▸ **EXERCISE**
The entries that follow include a run beginning at the line with "Viewport: 1280px width, 825px height." and ending at the line with "Open the Seoul region selector"; restate that run word for word and leave the rest out.

▸ **RECORDS TO USE**
======

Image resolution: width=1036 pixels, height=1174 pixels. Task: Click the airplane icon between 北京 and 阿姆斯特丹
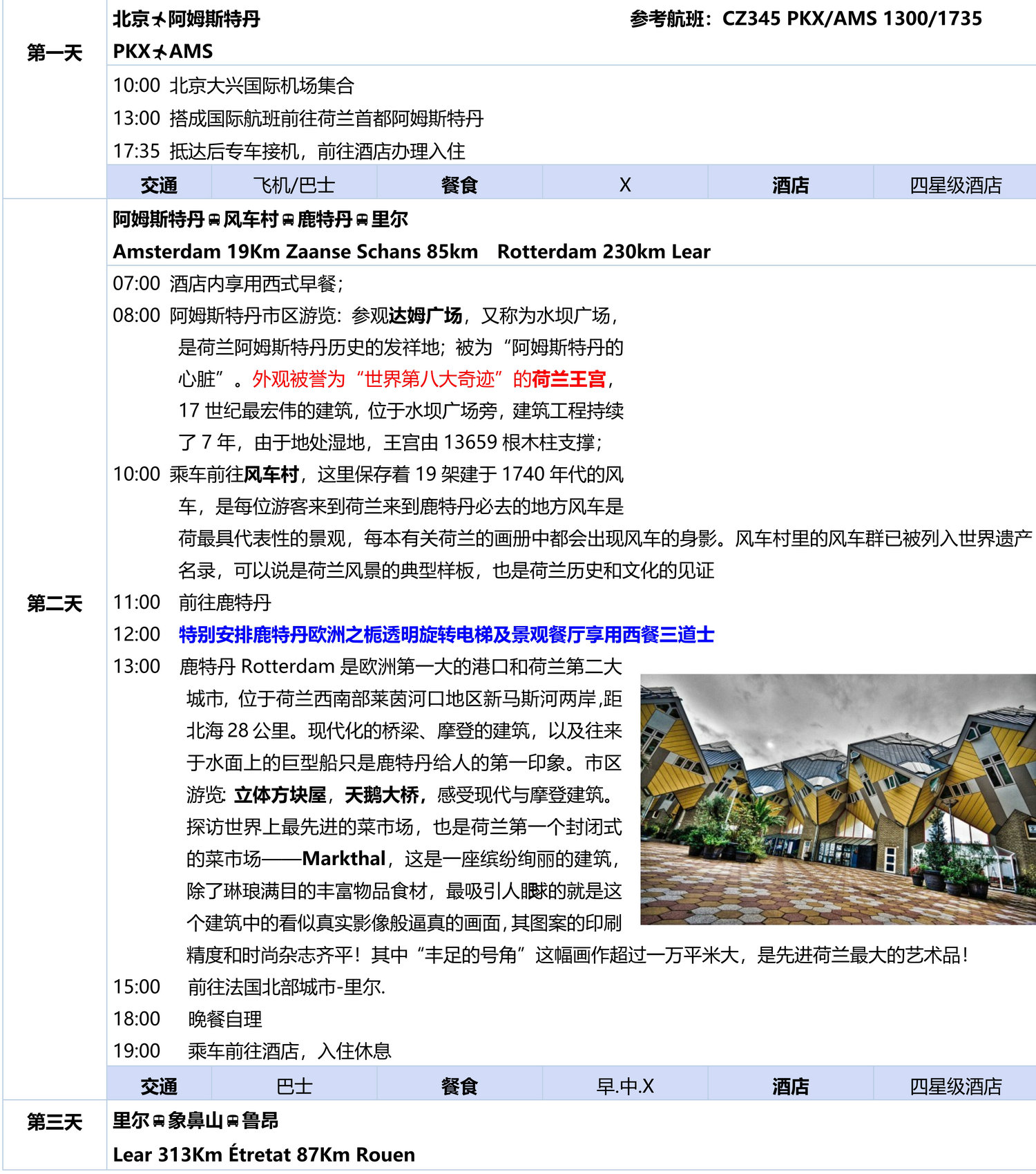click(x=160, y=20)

======

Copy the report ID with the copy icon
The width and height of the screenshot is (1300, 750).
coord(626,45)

======

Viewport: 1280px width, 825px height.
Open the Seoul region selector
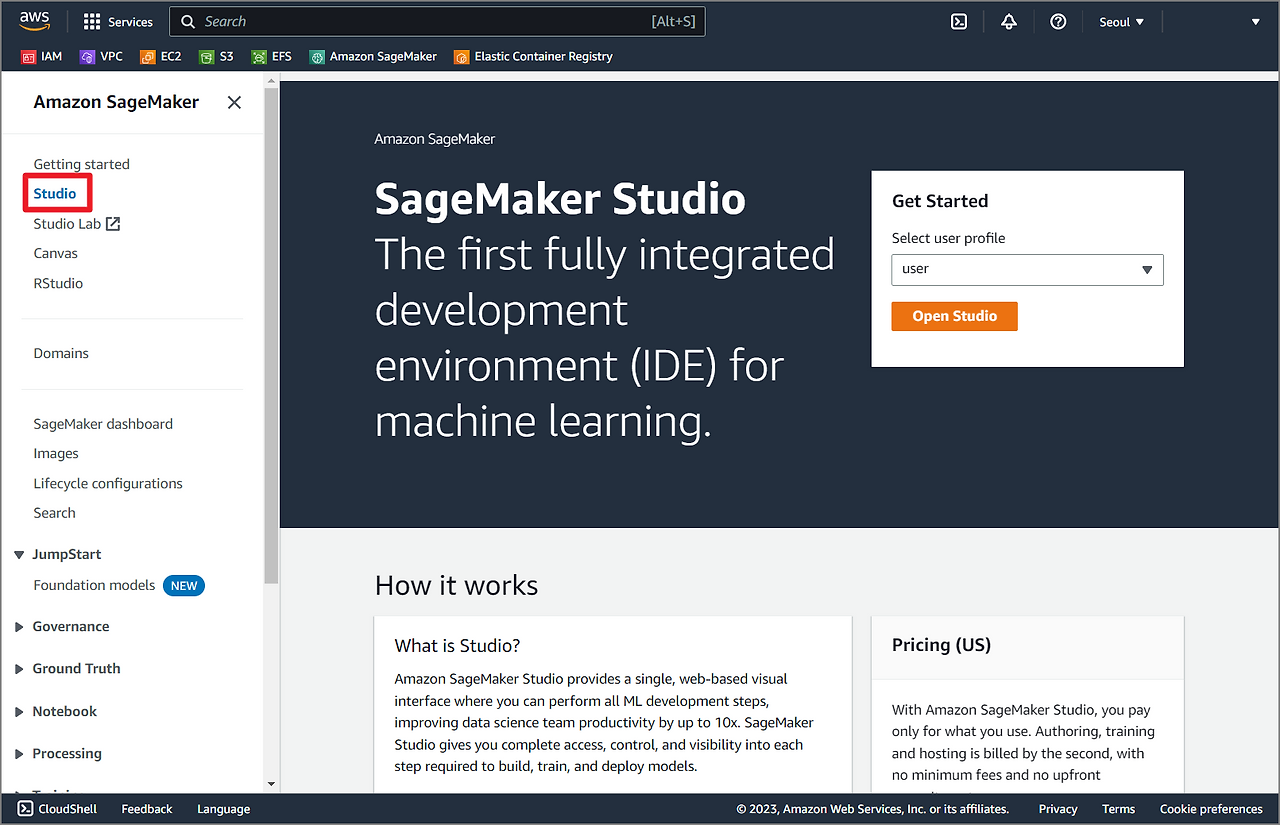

======

▸ **ANSWER**
Viewport: 1280px width, 825px height.
Open the Seoul region selector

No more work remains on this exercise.